**Data**
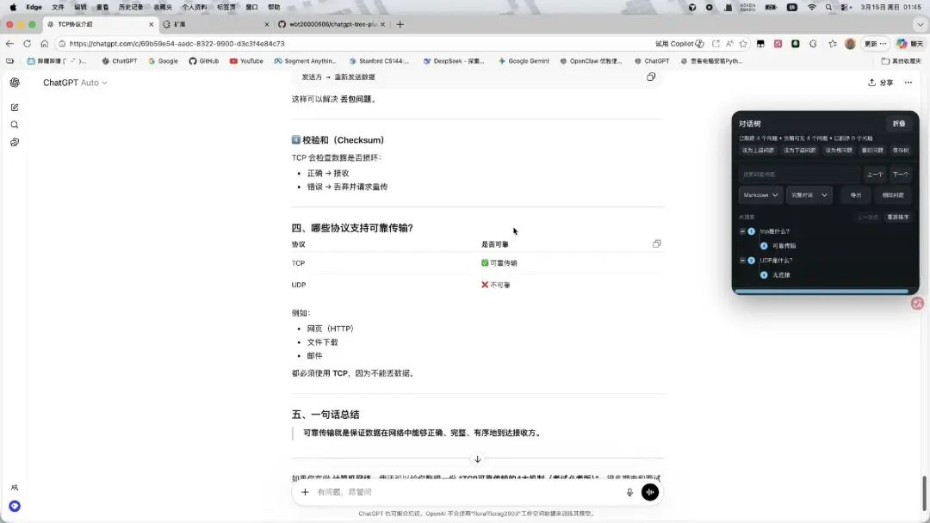Copy the protocol comparison table
Viewport: 930px width, 523px height.
(x=656, y=243)
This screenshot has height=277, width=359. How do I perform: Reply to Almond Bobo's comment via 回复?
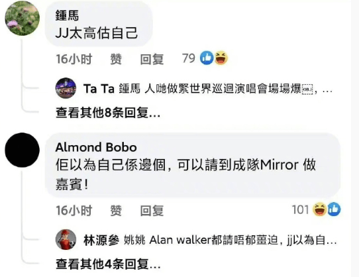[152, 210]
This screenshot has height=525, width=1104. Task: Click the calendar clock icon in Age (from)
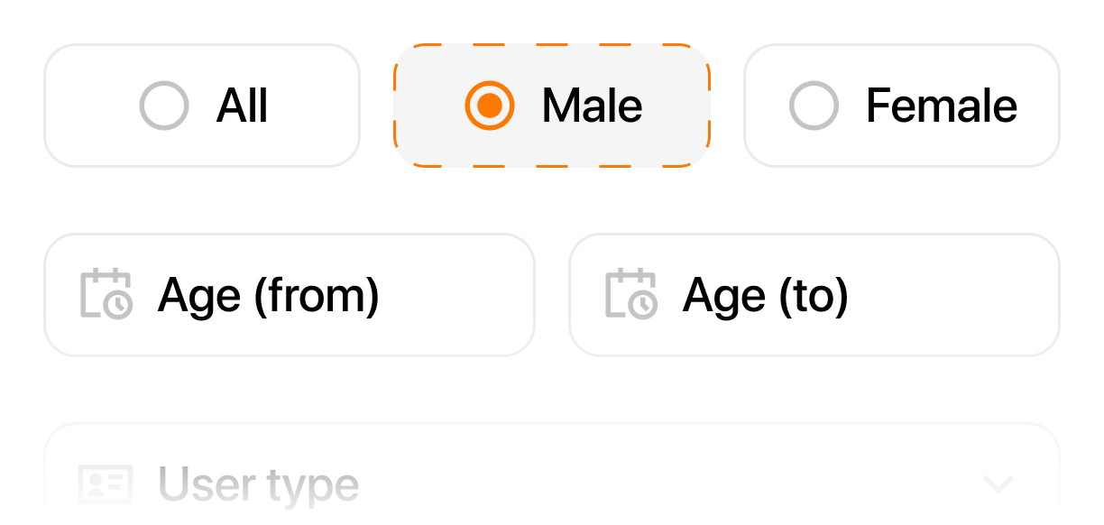[106, 294]
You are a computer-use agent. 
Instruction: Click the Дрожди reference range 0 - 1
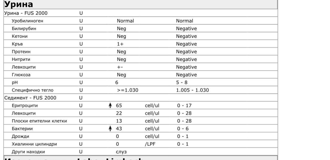click(183, 136)
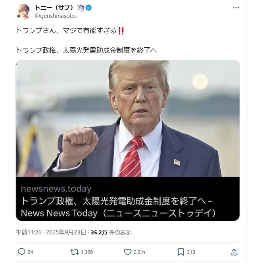Open the News News Today article headline
The height and width of the screenshot is (263, 257).
click(119, 207)
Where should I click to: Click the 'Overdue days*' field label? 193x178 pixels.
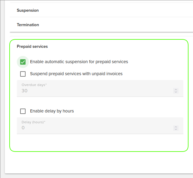(x=34, y=85)
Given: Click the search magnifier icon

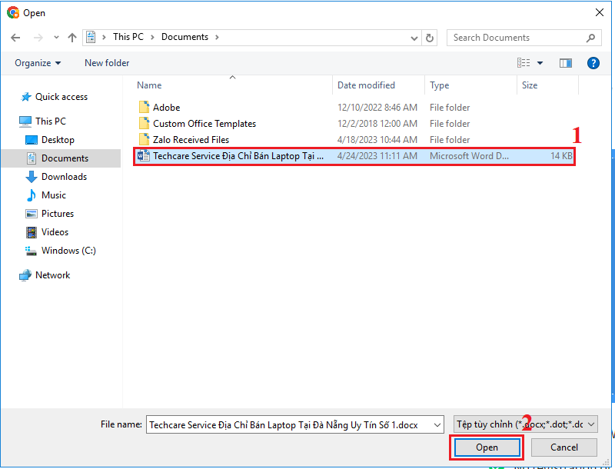Looking at the screenshot, I should (590, 38).
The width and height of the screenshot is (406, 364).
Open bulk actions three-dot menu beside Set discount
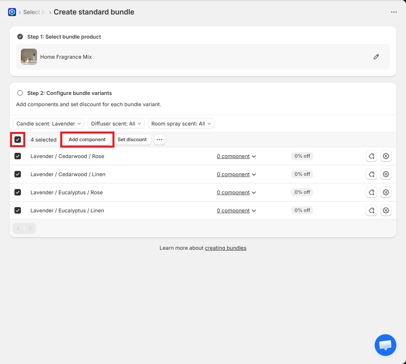tap(159, 140)
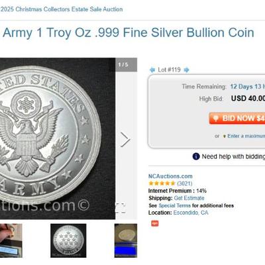Open the Special Terms link
Viewport: 265px width, 265px height.
174,205
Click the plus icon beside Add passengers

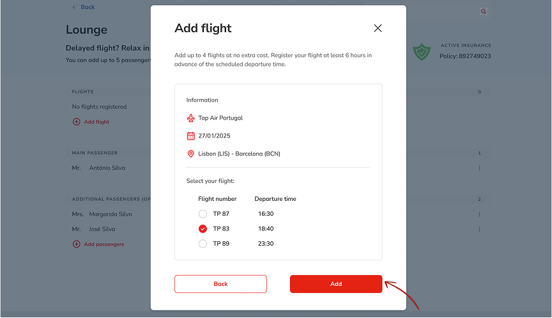77,244
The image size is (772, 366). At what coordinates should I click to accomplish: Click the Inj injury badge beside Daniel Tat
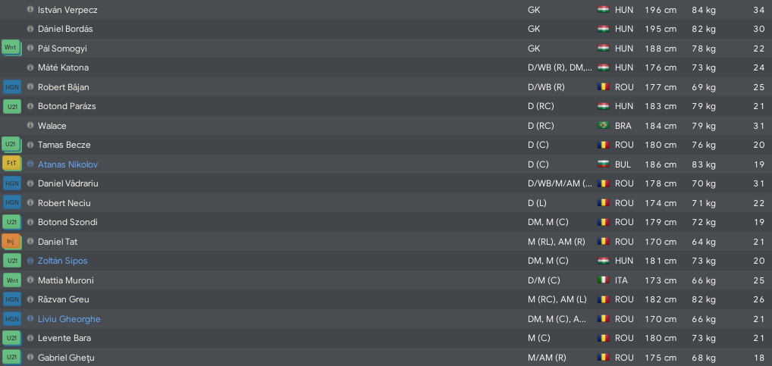(x=12, y=242)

**What to do**
Copy word for word every line from the one holding "Instruction: Click the" to the end of the listing, both ends included, but do not copy any pictures.

**Answer space**
Instruction: Click the Дрожди reference range 0 - 1
click(183, 136)
Open the News News Today article headline
The height and width of the screenshot is (263, 257).
click(119, 207)
Where should I click to: Click the 'Overdue days*' field label? 193x178 pixels.
(x=34, y=85)
Given: Click the search magnifier icon

Looking at the screenshot, I should (590, 38).
The width and height of the screenshot is (406, 364).
Open bulk actions three-dot menu beside Set discount
tap(159, 140)
Open the Special Terms link
Viewport: 265px width, 265px height.
174,205
Click the plus icon beside Add passengers

77,244
The image size is (772, 366). At what coordinates should I click to accomplish: Click the Inj injury badge beside Daniel Tat
(x=12, y=242)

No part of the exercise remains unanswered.